STEM: Scanning Transmission Electron Microscope

A sample surface is scanned with electron probes focused to sub-nanometer beam diameters, and electrons transmitted through the sample are detected to acquire images.

EDX: Energy Dispersive X-Ray Spectroscope

Characteristic X-rays emitted by irradiation with electron beams are detected, and from their energy, elemental analysis and compositional analysis are conducted.

STEM/EDX

A sample is subjected to EDX analysis while scanned with electron beams by STEM, to conduct elemental analysis in a wide range.

[Position (Depth Position) of Metal Oxide]

The insulating film in Example 1 was subjected to XPS analysis, and the obtained results are shown in FIG. 4.

The formal name and the outline of XPS are as follows.

XPS: X-ray Photoelectron Spectroscopy

A substance is irradiated with soft X-rays, and emitted photoelectrons are captured and subjected to energy analysis to conduct quantitative/qualitative analysis and chemical state analysis. Analysis in depth direction can be conducted by sputter etching with Ar ions.

As shown in FIG. 4, it is evident that in the insulating film in Example 1, the aluminum oxide is present at a depth of 1 μm or more from the film surface, and it is found that the aluminum oxide significantly infiltrate inside the micropores.

(Increase of Film Thickness)

In the insulating films in the respective Examples, the thickness increase rate from the substrate film is about 1% or less in Example 1 and is about 1% or less in Example 2 also, and it is found that the thickness did not substantially increase.

REFERENCE SYMBOLS

    • 1: insulating film
    • 10: substrate film
    • 10p: micropore
    • 10f: front surface of substrate film
    • 10b: back surface of substrate film
    • 20: metal oxide

Claims

What is claimed is:

1. An insulating film for a secondary battery, comprising a polyolefin substrate film having a large number of micropores, at least some of which contain a metal oxide,

wherein the metal oxide is present on the inner wall of the micropores.

2. The insulating film for a secondary battery according to claim 1, wherein in observation of the cross section of the micropores, the occupation ratio of the metal oxide to the micropores, as represented by the cross sectional area of a metal oxide layer portion/the cross sectional area of the micropores×100(%), is from 5 to 20%.

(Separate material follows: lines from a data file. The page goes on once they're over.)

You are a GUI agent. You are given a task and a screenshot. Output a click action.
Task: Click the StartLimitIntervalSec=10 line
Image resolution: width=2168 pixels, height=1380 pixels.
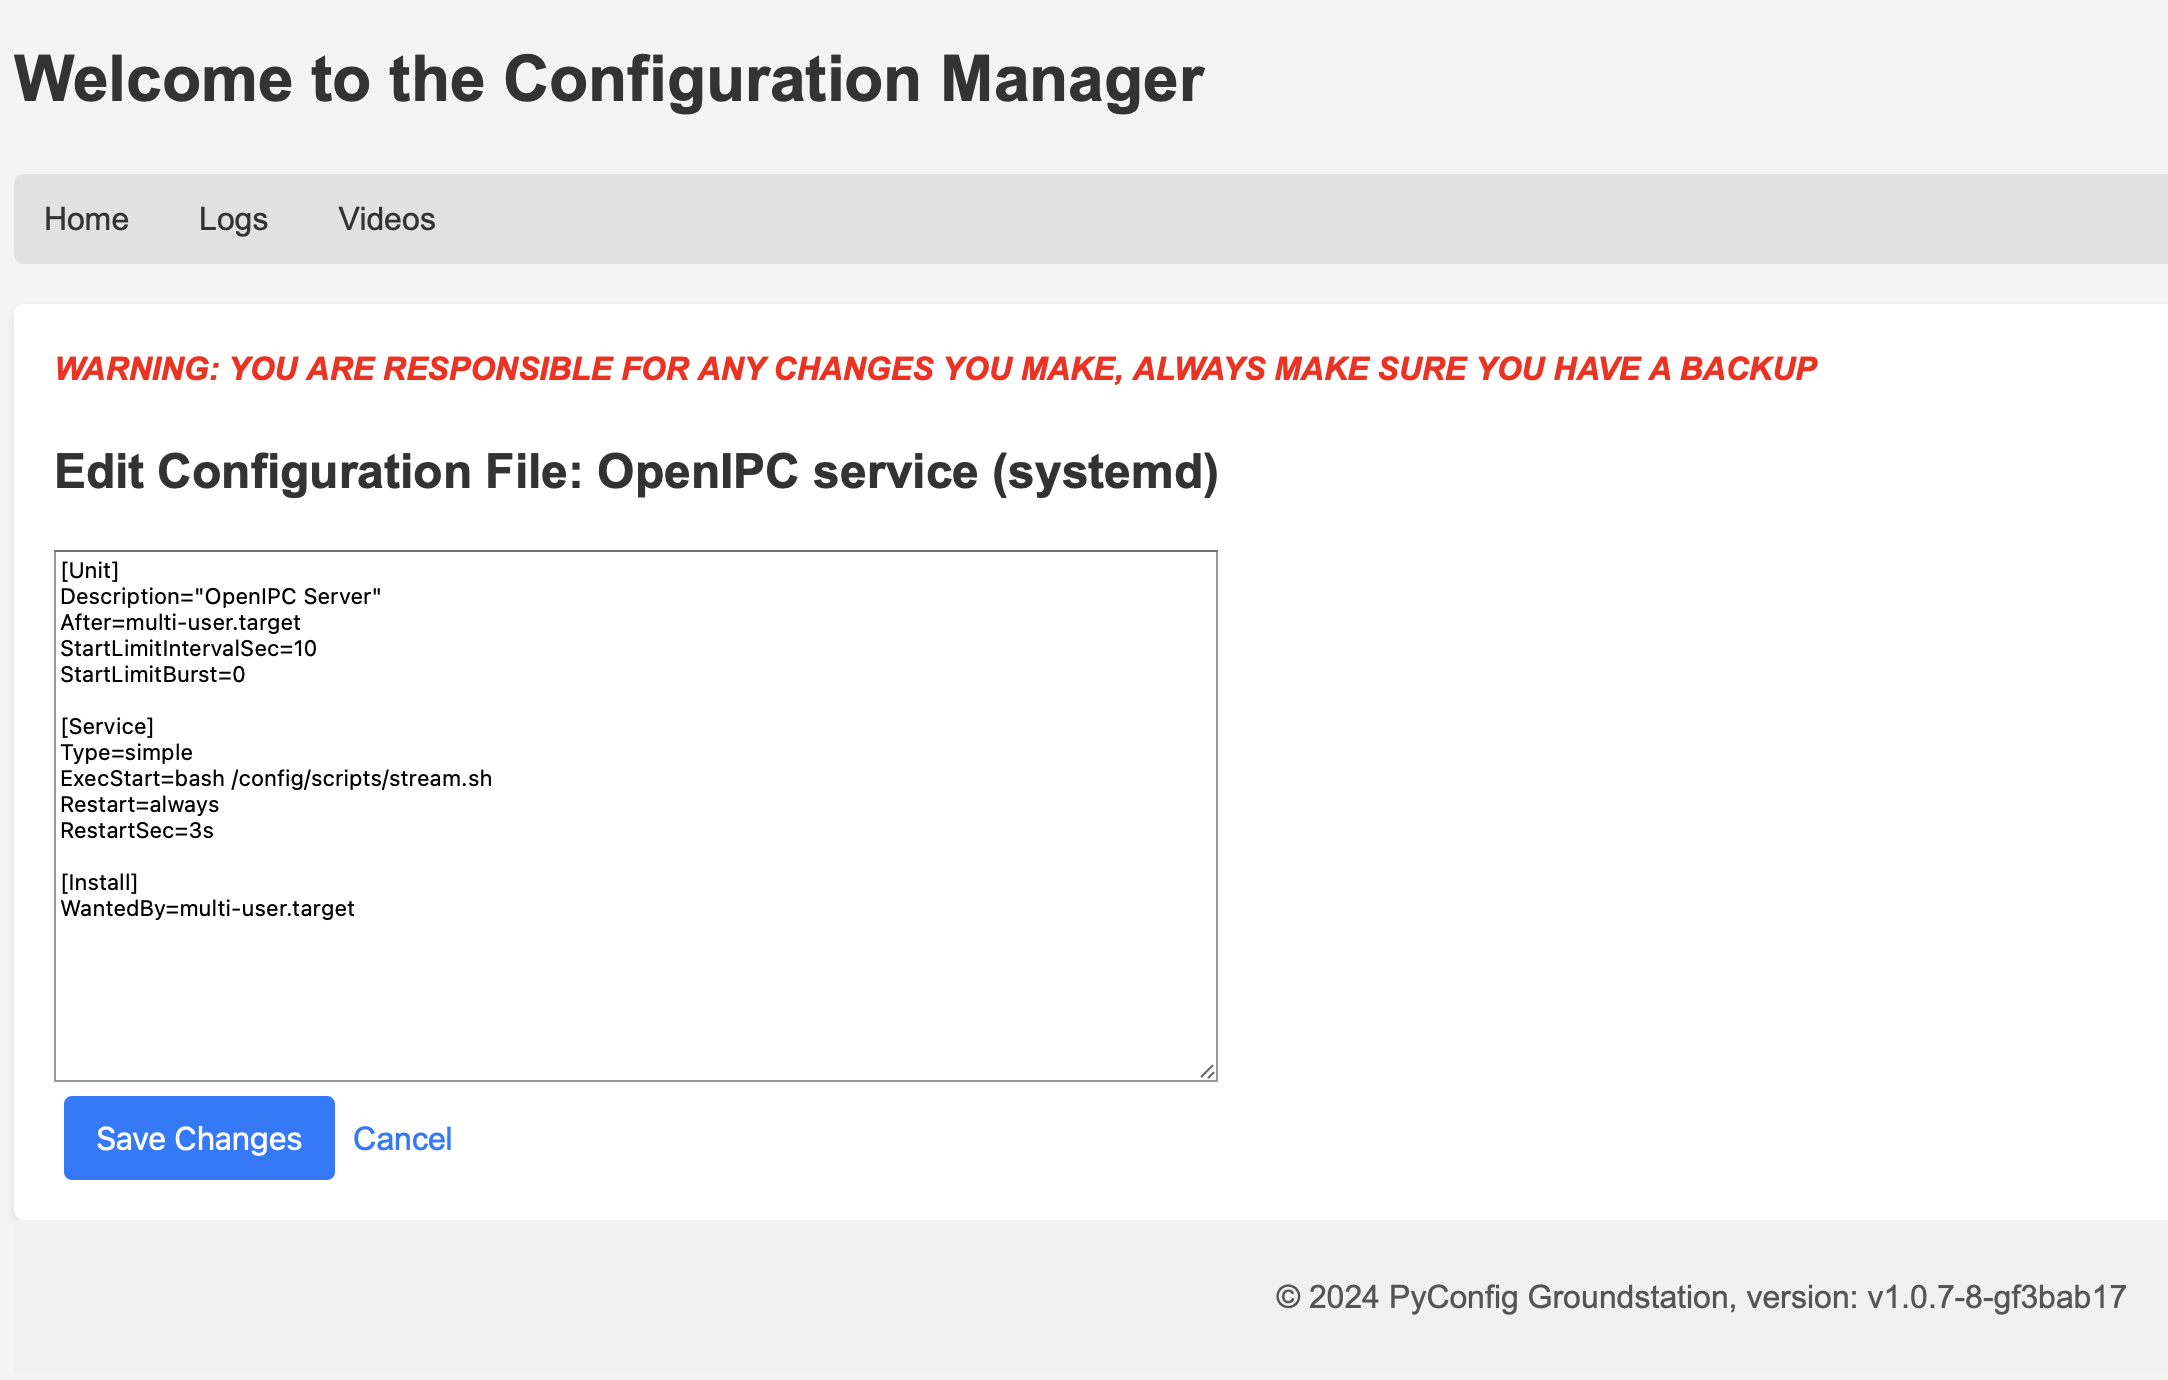click(188, 648)

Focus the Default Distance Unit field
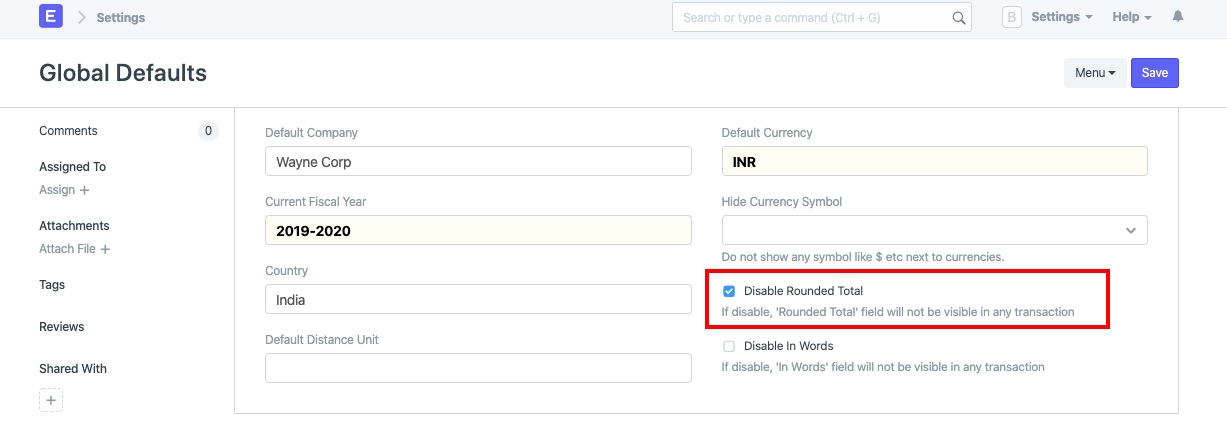tap(478, 368)
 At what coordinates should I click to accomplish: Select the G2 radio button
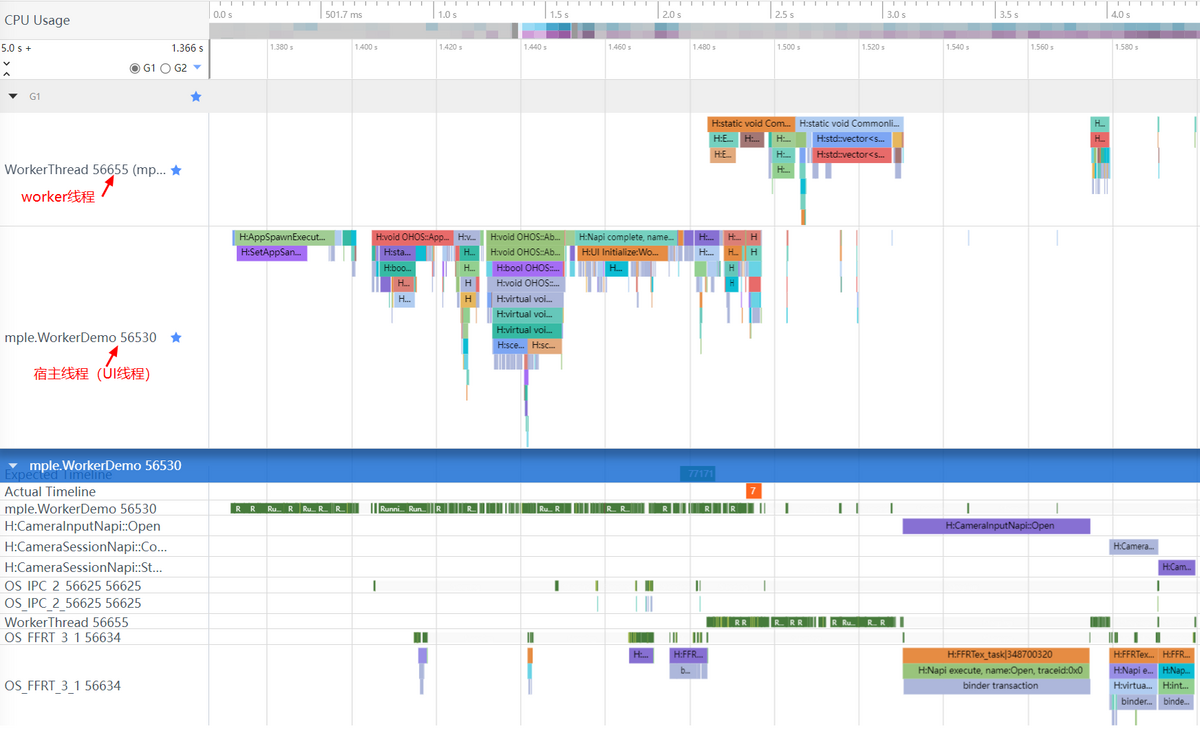coord(166,69)
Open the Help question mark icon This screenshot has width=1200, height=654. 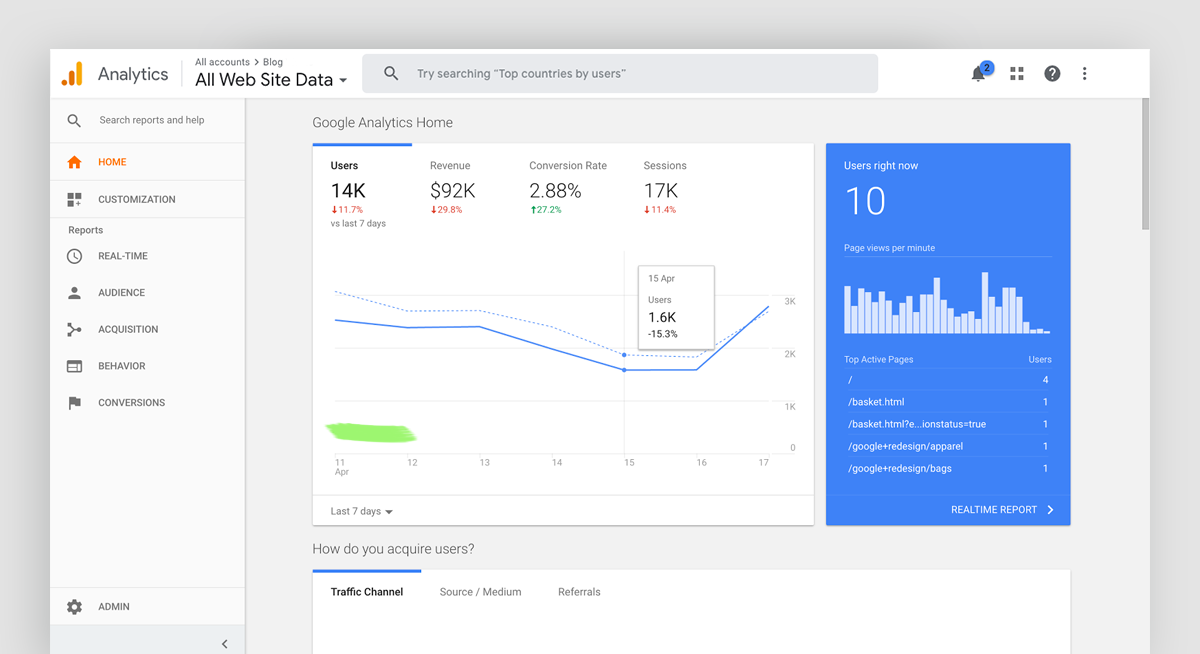point(1051,73)
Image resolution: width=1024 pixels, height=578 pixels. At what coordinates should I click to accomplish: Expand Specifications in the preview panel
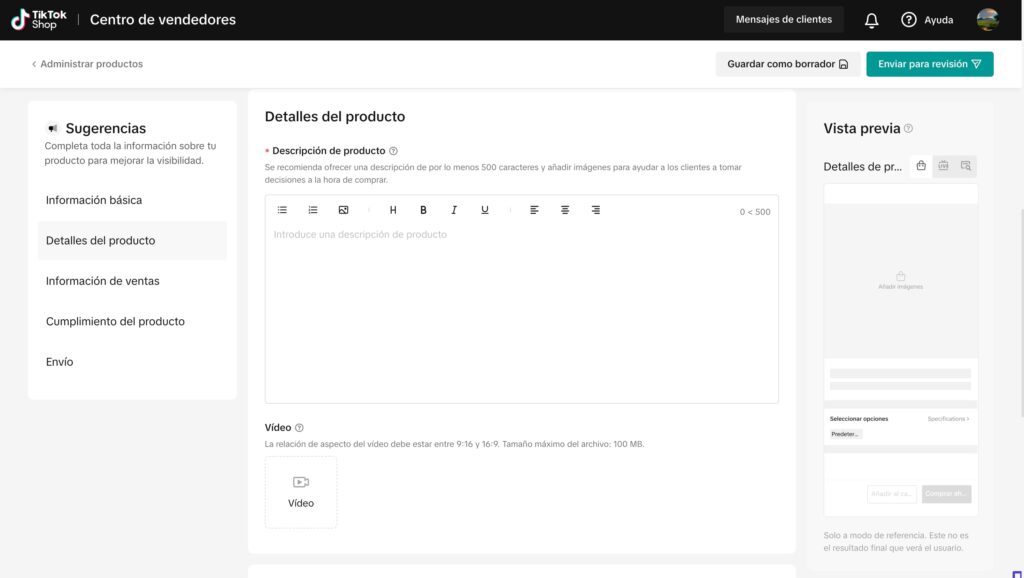(947, 419)
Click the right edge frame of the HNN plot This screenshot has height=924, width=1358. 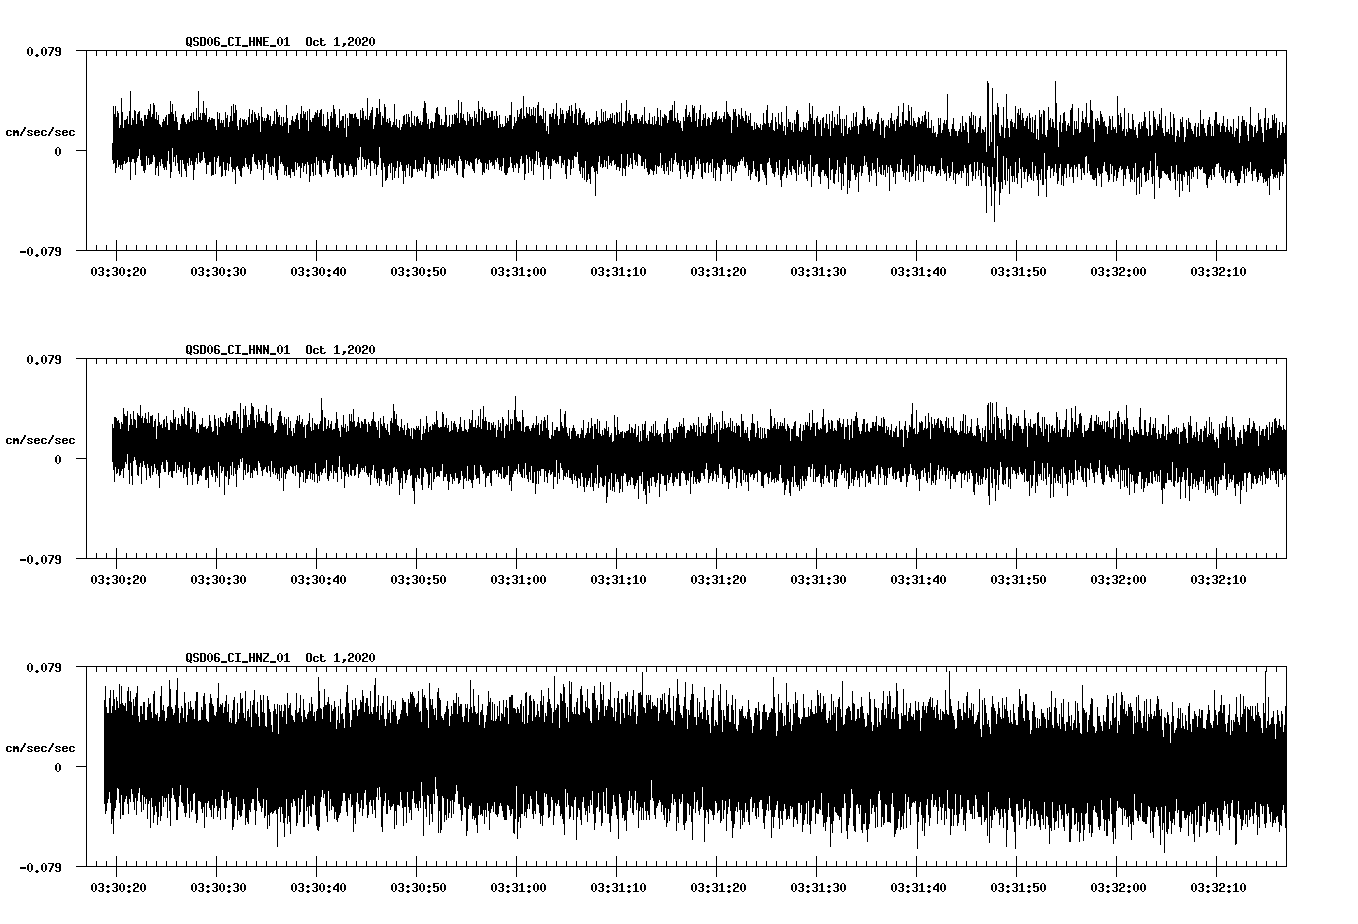point(1287,455)
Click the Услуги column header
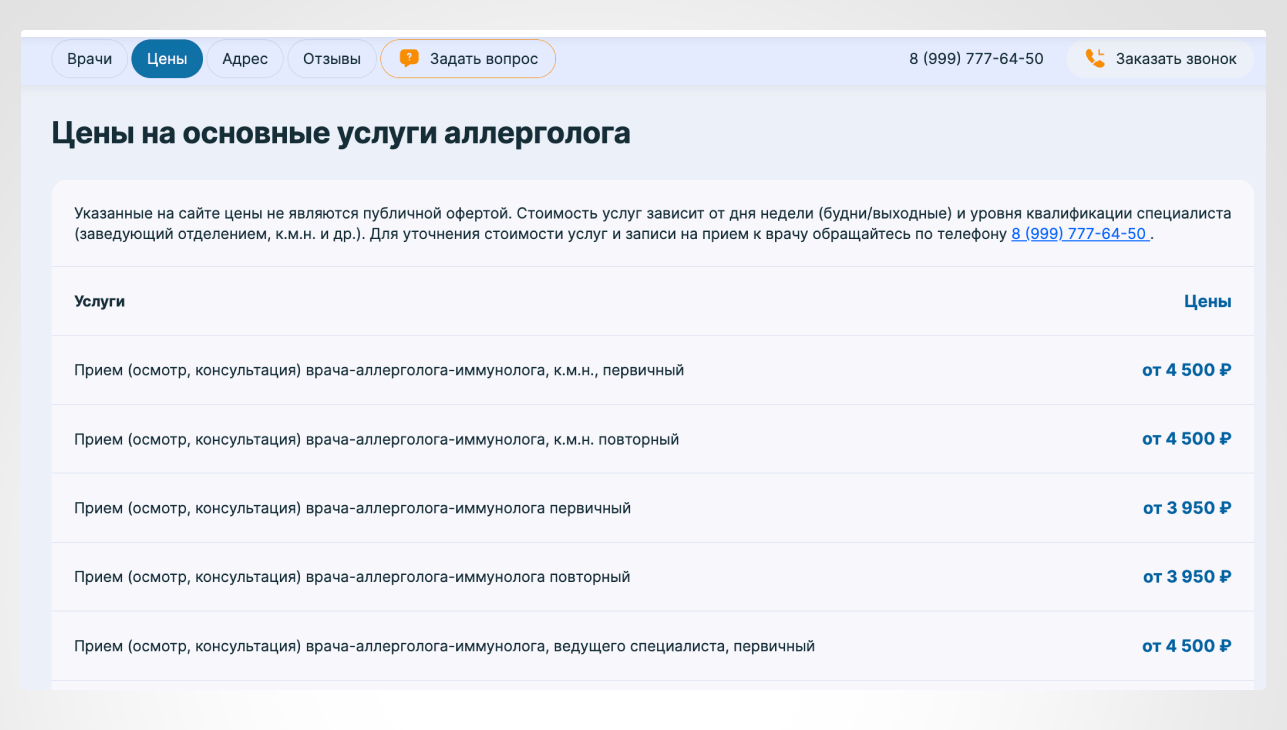Image resolution: width=1287 pixels, height=730 pixels. [100, 301]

3. The insulating film for a secondary battery according to claim 1, which has a metal oxide content of from 1 to 5 mass % to the total weight of the film.

4. The insulating film for a secondary battery according to claim 1, wherein the metal oxide is unevenly present in the vicinity of the front surface or the back surface inside the film.

5. The insulating film for a secondary battery according to claim 1, wherein the metal oxide is aluminum oxide.

6. The insulating film for a secondary battery according to claim 5, wherein the aluminum oxide is formed by partial hydrolysis of an alkylaluminum compound.

7. A method for producing the insulating film for a secondary battery as defined in claim 1, which comprises spraying a non-aqueous solution containing an alkyl compound corresponding to a metal of the metal oxide and/or a partial hydrolysate of the alkyl compound over the substrate film and drying the non-aqueous solution, wherein the drying is carried out at from room temperature to 80° C.

8. The method for producing the insulating film for a secondary battery according to claim 7, wherein the alkyl compound corresponding to a metal of the metal oxide is an alkylaluminum compound.